Conçu par le cabinet Adjaye Associates, avec Cooper Robertson comme architecte exécutif, ce nouvel espace de 82 000 pieds carrés (environ 7 600 mètres carrés) répartis sur sept étages, représente un tournant majeur pour le musée. Il double presque sa superficie d’exposition et de programmation, offrant ainsi un écrin à sa collection de plus de 9 000 œuvres réalisées par plus de 800 artistes.

L’inauguration de ce musée intervient dans un contexte politique particulier, marqué par une première année de second mandat de Donald Trump et par des remises en question des initiatives en matière de diversité, d’équité et d’inclusion, notamment au sein des Musées de la Smithsonian Institution. L’élection récente d’un maire incarnant la diversité culturelle de New York et l’esprit de Harlem, qui transforme la renaissance en acte de résistance, rendent ce moment d’autant plus significatif.

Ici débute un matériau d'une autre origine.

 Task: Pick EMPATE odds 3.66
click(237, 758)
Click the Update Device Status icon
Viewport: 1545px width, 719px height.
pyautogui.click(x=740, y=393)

« Ce bâtiment dit au monde : Harlem compte ; l’art noir compte ; les institutions noires comptent. »

Raymond J McGuire, président du conseil d’administration

Le Studio Museum in Harlem a été fondé en 1968, une année marquée par des assassinats, des émeutes et des bouleversements sociaux, par des artistes, des militants, des philanthropes et des habitants du quartier. Son objectif était de créer un lieu où l’art pouvait s’épanouir et de lutter contre l’exclusion systémique des artistes noirs des institutions traditionnelles. Le musée a d’abord ouvert ses portes dans un loft loué sur la Cinquième Avenue.

Le nouveau bâtiment répond à des contraintes logistiques qui limitaient le musée précédent. L’absence de quai de chargement obligeait à décharger les œuvres d’art dans la rue, et l’absence d’ascenseur de grande taille rendait difficile le déplacement des pièces volumineuses. De plus, moins de la moitié du bâtiment était accessible au public.

Thelma D’or, directrice et conservatrice en chef de longue date, a déclaré que la nouvelle structure permet à l’institution d’exprimer pleinement son ambition et ses aspirations en tant que musée. Thelma D’or a mené une campagne de collecte de fonds qui a permis de récolter plus de 300 millions de dollars (environ 276 millions d’euros) auprès de particuliers, d’entreprises, de fondations et de la ville de New York.

La construction a été retardée par la pandémie de coronavirus et a été perturbée par un scandale impliquant l’architecte Sir David Adjaye, qui a dû se retirer du projet. Malgré ces difficultés, le résultat est à la hauteur des attentes.

Le nouveau bâtiment comprend des galeries, un vaste hall, des espaces de programmation flexibles, un atelier pédagogique, un café, une boutique et un toit-terrasse offrant une vue panoramique sur la ville. Un escalier monumental revêtu de terrazzo relie les différents niveaux. La conception, qui utilise du bois d’ingénierie et du béton poli, s’inspire de l’architecture locale et des églises du quartier.

Pascale Sablan, directrice générale d’Adjaye Associates New York, a décrit la vision du nouveau bâtiment comme une « réimagination de l’architecture vernaculaire de Harlem ».

La programmation inaugurale met en lumière le passé, le présent et l’avenir du musée à travers quatre expositions majeures, dont une première rétrospective consacrée à l’œuvre de Tom Lloyd, pionnier de la sculpture lumineuse électronique, et une exposition présentant des œuvres tirées de la collection permanente du musée, allant du XIXe siècle à nos jours. Parmi les œuvres exposées figurent des créations de William T. Williams, Kerry James Marshall, Malvin Gray Johnson, Barkley L. Hendricks, Jean-Michel Basquiat, Faith Ringgold, Jacob Lawrence, Jordan Casteel, Lorraine O’Grady, Betye Saar et Rosana Paulino.

Le Studio Museum à Harlem. Photo : Albert Vecerka/Albert Vecerka/Esto

Le musée célèbre également son programme d’artistes en résidence avec une exposition d’anciens élèves, dont Renée Green, Kehinde Wiley, Mickalene Thomas et Titus Kaphar. Enfin, sept capsules temporelles en bronze créées par Houston Conwill en 1984, contenant les testaments de sept personnalités afro-américaines, seront exposées et ouvertes en septembre 2034.